The first step in any data science project is cleaning the data.  Web of Science records are about as good as bibliographic data gets, but good is not yet perfect.  In particular, WoS records a problem with ambiguous researcher names.  We know that 'John Smith' and 'John L Smith' and 'John L. Smith' are probably all the same person, but computers see those as different strings.

In general, disambiguation is challenge in any data science project where entities are identified by non-unique records, like ordinary names, or errors are introduced into the data stream through a manual entry point.  I looked at some Python libraries that handle disambiguation, but they didn't seem precisely suited for this project. I absolutely need to avoid improperly combining records for different scientists, the data is small enough that I can clean it by hand (with a little assistance), and the ambiguities have some pretty regular patterns.

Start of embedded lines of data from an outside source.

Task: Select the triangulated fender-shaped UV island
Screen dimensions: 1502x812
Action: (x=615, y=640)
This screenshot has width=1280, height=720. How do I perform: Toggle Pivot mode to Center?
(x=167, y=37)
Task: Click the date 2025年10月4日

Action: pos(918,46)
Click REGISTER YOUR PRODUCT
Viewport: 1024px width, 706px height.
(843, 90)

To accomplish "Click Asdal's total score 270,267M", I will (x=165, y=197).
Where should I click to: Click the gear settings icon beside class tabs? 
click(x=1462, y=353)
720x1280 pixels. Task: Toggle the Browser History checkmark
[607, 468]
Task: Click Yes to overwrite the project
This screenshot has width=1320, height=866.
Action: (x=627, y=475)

The most common problems are:
* A scientist is inconsistent in use of a middle initial
* A scientist is referred to by a nickname
* A scientist's first name is misspelled in one instance 

I'm reusing some older code, so this is not as elegant as I'd like. But the best code is code that runs.

In [117]:
import metaknowledge as mk
import pandas as pd
import os

Quickly check that we are in a directory called RCs that is a child of the project directory, which stores all the record collections that we downloaded.  For reasons of confidentiality, I won't share the actual data, but I've included a test collection of papers by 2018 Nobel Laureate in Physics Kip Thorne (savedrecsKP.txt), who is inconsistent about using his middle initial 'S'.  Kip Thorne has 15 papers, and my dataset for this project is 1628 papers. 

In [118]:
print(os.getcwd())

path = 'RCs'
os.chdir(path)
print(os.getcwd())

/home/michael/OneDrive/ds/metis/lol18_ids4/project
/home/michael/OneDrive/ds/metis/lol18_ids4/project/RCs


We initialize our record, and create and check a dataframe called people that lists all our authors and how many paper's they've published.

In [119]:
RC = mk.RecordCollection(".")
people = mk.CollectionWithIDs.rankedSeries(RC, tag='AF', giveCounts=True)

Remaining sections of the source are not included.